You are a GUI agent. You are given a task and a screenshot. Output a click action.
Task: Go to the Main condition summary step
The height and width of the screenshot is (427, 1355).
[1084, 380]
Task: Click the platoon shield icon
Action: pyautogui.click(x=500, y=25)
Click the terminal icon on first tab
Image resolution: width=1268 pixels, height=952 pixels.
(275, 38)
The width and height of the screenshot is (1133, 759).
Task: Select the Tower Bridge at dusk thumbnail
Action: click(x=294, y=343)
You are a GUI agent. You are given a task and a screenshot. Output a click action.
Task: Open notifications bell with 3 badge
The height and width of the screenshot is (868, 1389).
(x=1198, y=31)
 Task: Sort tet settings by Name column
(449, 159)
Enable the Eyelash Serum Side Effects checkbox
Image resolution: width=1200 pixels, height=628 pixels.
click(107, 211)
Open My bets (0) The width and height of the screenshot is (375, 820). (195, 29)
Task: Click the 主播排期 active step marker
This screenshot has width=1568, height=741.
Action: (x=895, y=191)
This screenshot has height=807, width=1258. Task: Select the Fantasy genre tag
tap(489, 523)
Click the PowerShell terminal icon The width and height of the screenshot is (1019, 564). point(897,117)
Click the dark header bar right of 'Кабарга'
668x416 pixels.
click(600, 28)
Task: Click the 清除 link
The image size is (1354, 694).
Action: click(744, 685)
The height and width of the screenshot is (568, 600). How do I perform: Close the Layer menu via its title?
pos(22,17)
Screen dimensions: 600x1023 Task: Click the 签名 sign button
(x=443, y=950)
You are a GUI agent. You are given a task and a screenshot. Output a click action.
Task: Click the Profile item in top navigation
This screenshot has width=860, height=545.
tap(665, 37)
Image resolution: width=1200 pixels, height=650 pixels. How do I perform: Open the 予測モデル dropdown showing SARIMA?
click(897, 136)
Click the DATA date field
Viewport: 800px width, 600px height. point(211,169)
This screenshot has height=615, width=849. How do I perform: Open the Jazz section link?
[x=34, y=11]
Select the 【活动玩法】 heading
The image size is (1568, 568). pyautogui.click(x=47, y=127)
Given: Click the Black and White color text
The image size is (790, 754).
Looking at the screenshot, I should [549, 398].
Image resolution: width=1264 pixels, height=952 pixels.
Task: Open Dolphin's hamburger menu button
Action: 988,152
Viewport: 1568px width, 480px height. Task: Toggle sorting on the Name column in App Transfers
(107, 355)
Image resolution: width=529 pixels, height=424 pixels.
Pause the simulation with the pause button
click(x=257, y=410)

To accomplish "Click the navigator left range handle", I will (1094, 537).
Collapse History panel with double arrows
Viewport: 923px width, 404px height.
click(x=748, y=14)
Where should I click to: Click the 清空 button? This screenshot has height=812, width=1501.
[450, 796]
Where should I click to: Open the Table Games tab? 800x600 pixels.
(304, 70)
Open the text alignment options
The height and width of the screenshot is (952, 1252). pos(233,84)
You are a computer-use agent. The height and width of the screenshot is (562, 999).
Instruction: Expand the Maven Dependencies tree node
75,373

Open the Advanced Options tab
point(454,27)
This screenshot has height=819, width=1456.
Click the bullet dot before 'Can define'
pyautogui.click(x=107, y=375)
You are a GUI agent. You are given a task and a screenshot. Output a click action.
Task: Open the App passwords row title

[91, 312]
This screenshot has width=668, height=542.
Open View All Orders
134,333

##########

(Work task):
Exact reproduction of the listing above is required.

(Problem solution):
You are a GUI agent. You are given a task and a screenshot. Output a click action.
Task: Go to the Main condition summary step
The height and width of the screenshot is (427, 1355).
[1084, 380]
Task: Click the platoon shield icon
Action: pyautogui.click(x=500, y=25)
Click the terminal icon on first tab
Image resolution: width=1268 pixels, height=952 pixels.
(275, 38)
The width and height of the screenshot is (1133, 759).
Task: Select the Tower Bridge at dusk thumbnail
Action: click(x=294, y=343)
You are a GUI agent. You are given a task and a screenshot. Output a click action.
Task: Open notifications bell with 3 badge
The height and width of the screenshot is (868, 1389).
(x=1198, y=31)
 Task: Sort tet settings by Name column
(449, 159)
Enable the Eyelash Serum Side Effects checkbox
Image resolution: width=1200 pixels, height=628 pixels.
click(107, 211)
Open My bets (0) The width and height of the screenshot is (375, 820). (195, 29)
Task: Click the 主播排期 active step marker
This screenshot has width=1568, height=741.
Action: (x=895, y=191)
This screenshot has height=807, width=1258. Task: Select the Fantasy genre tag
tap(489, 523)
Click the PowerShell terminal icon The width and height of the screenshot is (1019, 564). point(897,117)
Click the dark header bar right of 'Кабарга'
668x416 pixels.
click(600, 28)
Task: Click the 清除 link
The image size is (1354, 694).
Action: click(744, 685)
The height and width of the screenshot is (568, 600). How do I perform: Close the Layer menu via its title?
pos(22,17)
Screen dimensions: 600x1023 Task: Click the 签名 sign button
(x=443, y=950)
You are a GUI agent. You are given a task and a screenshot. Output a click action.
Task: Click the Profile item in top navigation
This screenshot has width=860, height=545.
tap(665, 37)
Image resolution: width=1200 pixels, height=650 pixels. How do I perform: Open the 予測モデル dropdown showing SARIMA?
click(897, 136)
Click the DATA date field
Viewport: 800px width, 600px height. point(211,169)
This screenshot has height=615, width=849. How do I perform: Open the Jazz section link?
[x=34, y=11]
Select the 【活动玩法】 heading
The image size is (1568, 568). pyautogui.click(x=47, y=127)
Given: Click the Black and White color text
The image size is (790, 754).
Looking at the screenshot, I should [549, 398].
Image resolution: width=1264 pixels, height=952 pixels.
Task: Open Dolphin's hamburger menu button
Action: 988,152
Viewport: 1568px width, 480px height. Task: Toggle sorting on the Name column in App Transfers
(107, 355)
Image resolution: width=529 pixels, height=424 pixels.
Pause the simulation with the pause button
click(x=257, y=410)

To accomplish "Click the navigator left range handle", I will (1094, 537).
Collapse History panel with double arrows
Viewport: 923px width, 404px height.
click(x=748, y=14)
Where should I click to: Click the 清空 button? This screenshot has height=812, width=1501.
[450, 796]
Where should I click to: Open the Table Games tab? 800x600 pixels.
(304, 70)
Open the text alignment options
The height and width of the screenshot is (952, 1252). pos(233,84)
You are a computer-use agent. The height and width of the screenshot is (562, 999).
Instruction: Expand the Maven Dependencies tree node
75,373

Open the Advanced Options tab
point(454,27)
This screenshot has height=819, width=1456.
Click the bullet dot before 'Can define'
pyautogui.click(x=107, y=375)
You are a GUI agent. You are given a task and a screenshot. Output a click action.
Task: Open the App passwords row title

[91, 312]
This screenshot has width=668, height=542.
Open View All Orders
134,333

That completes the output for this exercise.